Après avis du comité régional de reconnaissance des maladies professionnels de la région (ci-après CRRMP) Paris Ile de France, la caisse a, par courrier daté du 20 juin 2016, informé madame [E] [U] de son refus de prise en charge de la maladie déclarée au titre de la législation professionnelle.
Par courrier daté du 25 juillet 2016 et enregistré le 29 juillet 2016, madame [E] [U] a formé un recours devant la commission de recours amiable.
Par lettre recommandée avec accusé de réception envoyée le 13 octobre 2016, madame [E] [U] a saisi le tribunal des affaires de la sécurité sociale des Yvelines pour contester la décision implicite de rejet de la commission de recours amiable.

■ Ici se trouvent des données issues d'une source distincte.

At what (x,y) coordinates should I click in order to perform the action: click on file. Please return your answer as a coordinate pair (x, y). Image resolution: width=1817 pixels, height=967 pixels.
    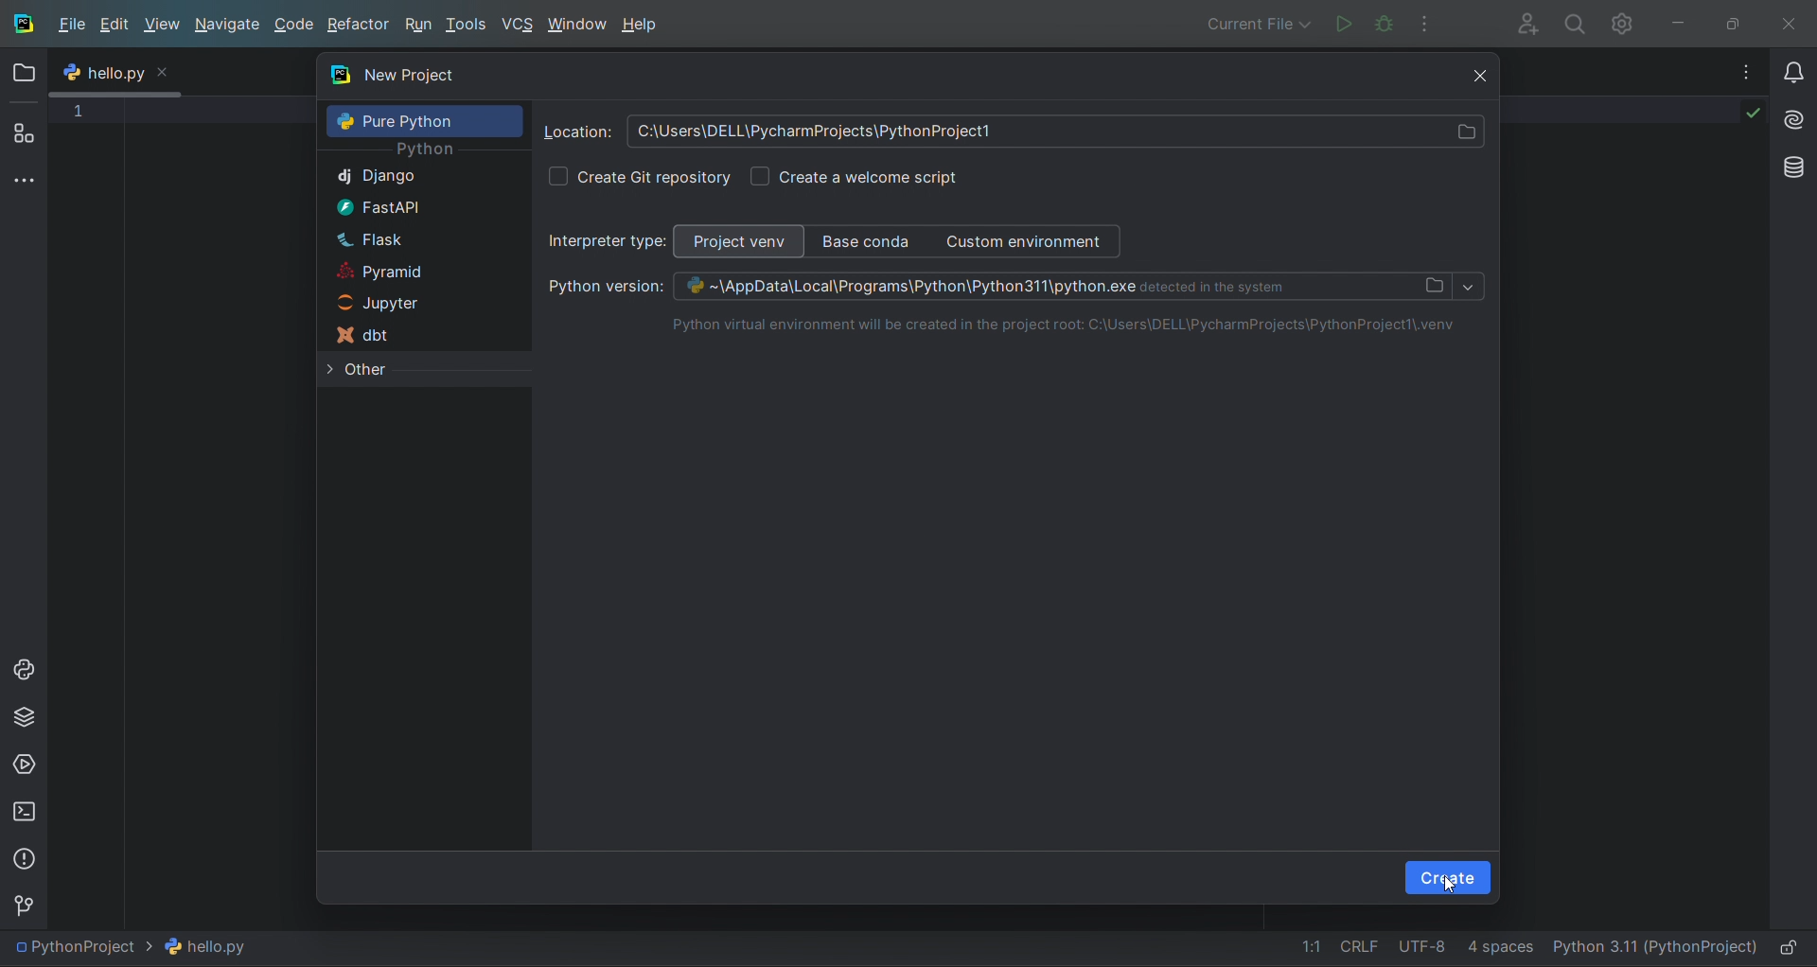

A défaut de conciliation, l’affaire a été plaidée à l’audience du 09 décembre 2019 devant le pôle social du tribunal judiciaire de Versailles.
A cette audience, madame [E] [U], assistée par son conseil, a sollicité que l’état dépressif majeur par elle déclaré le 1er décembre 2014 soit déclaré d’origine professionnelle et, à titre subsidiaire, a sollicité la désignation d’un deuxième CRRMP.
En défense, la CPAM DES YVELINES des Yvelines, représentée par son conseil, a conclu à la confirmation tant de sa décision que celle de la commission de recours amiable de refus de prise en charge. Elle a toutefois précisé qu’elle ne s’opposait pas à la désignation d’un autre CRRMP pour un deuxième avis.
La RMN-GRAND PALAIS (réunion des musées nationaux), intervenante forcée, a conclu au débouté de toutes les demandes de madame [E] [U] .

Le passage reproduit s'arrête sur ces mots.